Extracted records:

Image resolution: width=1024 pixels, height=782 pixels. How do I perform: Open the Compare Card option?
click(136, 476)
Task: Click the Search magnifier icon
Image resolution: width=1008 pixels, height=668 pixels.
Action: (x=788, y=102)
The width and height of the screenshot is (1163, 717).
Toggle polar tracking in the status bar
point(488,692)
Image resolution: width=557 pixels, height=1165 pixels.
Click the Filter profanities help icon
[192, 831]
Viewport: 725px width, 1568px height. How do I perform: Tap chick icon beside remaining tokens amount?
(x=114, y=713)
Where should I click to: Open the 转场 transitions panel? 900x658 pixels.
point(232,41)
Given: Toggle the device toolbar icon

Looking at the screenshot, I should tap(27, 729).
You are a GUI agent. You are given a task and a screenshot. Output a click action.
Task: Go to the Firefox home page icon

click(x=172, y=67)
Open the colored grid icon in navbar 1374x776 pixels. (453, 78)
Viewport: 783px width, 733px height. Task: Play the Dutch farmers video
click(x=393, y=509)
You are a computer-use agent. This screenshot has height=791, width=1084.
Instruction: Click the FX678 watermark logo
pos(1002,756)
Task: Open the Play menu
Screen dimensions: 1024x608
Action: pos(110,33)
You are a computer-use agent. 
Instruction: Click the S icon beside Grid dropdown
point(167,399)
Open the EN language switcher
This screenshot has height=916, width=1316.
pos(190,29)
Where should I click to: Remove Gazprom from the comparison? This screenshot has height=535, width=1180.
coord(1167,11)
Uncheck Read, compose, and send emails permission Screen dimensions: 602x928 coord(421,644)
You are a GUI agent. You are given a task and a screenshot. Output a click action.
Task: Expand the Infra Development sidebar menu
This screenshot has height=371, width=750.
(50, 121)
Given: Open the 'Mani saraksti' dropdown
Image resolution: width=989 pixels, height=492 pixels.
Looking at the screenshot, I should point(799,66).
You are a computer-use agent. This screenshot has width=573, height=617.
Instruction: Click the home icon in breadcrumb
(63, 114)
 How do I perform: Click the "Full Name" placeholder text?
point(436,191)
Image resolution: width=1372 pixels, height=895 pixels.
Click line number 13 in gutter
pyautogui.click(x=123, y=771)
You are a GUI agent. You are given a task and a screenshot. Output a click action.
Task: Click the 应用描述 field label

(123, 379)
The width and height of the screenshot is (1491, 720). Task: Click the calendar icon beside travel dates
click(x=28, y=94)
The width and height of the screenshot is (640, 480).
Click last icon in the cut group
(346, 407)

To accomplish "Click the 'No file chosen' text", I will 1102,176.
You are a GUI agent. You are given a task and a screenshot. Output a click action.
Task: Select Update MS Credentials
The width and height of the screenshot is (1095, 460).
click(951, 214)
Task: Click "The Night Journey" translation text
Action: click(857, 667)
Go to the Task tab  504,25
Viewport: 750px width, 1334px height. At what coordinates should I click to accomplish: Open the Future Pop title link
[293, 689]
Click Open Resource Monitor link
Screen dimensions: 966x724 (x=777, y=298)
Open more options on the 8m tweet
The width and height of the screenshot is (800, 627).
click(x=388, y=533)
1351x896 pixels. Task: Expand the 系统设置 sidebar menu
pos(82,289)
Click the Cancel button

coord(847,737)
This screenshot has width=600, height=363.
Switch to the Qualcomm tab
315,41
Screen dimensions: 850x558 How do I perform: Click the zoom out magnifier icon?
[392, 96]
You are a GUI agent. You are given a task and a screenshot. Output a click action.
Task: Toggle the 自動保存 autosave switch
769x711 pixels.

■ **Instructions for the task**: From the records above, extract exactly and only the lines that begin at the line with "has height=791, width=1084." and stop after the line with "The width and height of the screenshot is (640, 480).".

■ **Answer to this exercise**:
You are a computer-use agent. This screenshot has height=791, width=1084.
Instruction: Click the FX678 watermark logo
pos(1002,756)
Task: Open the Play menu
Screen dimensions: 1024x608
Action: pos(110,33)
You are a computer-use agent. 
Instruction: Click the S icon beside Grid dropdown
point(167,399)
Open the EN language switcher
This screenshot has height=916, width=1316.
pos(190,29)
Where should I click to: Remove Gazprom from the comparison? This screenshot has height=535, width=1180.
coord(1167,11)
Uncheck Read, compose, and send emails permission Screen dimensions: 602x928 coord(421,644)
You are a GUI agent. You are given a task and a screenshot. Output a click action.
Task: Expand the Infra Development sidebar menu
This screenshot has height=371, width=750.
(50, 121)
Given: Open the 'Mani saraksti' dropdown
Image resolution: width=989 pixels, height=492 pixels.
Looking at the screenshot, I should point(799,66).
You are a computer-use agent. This screenshot has width=573, height=617.
Instruction: Click the home icon in breadcrumb
(63, 114)
 How do I perform: Click the "Full Name" placeholder text?
point(436,191)
Image resolution: width=1372 pixels, height=895 pixels.
Click line number 13 in gutter
pyautogui.click(x=123, y=771)
You are a GUI agent. You are given a task and a screenshot. Output a click action.
Task: Click the 应用描述 field label

(123, 379)
The width and height of the screenshot is (1491, 720). Task: Click the calendar icon beside travel dates
click(x=28, y=94)
The width and height of the screenshot is (640, 480).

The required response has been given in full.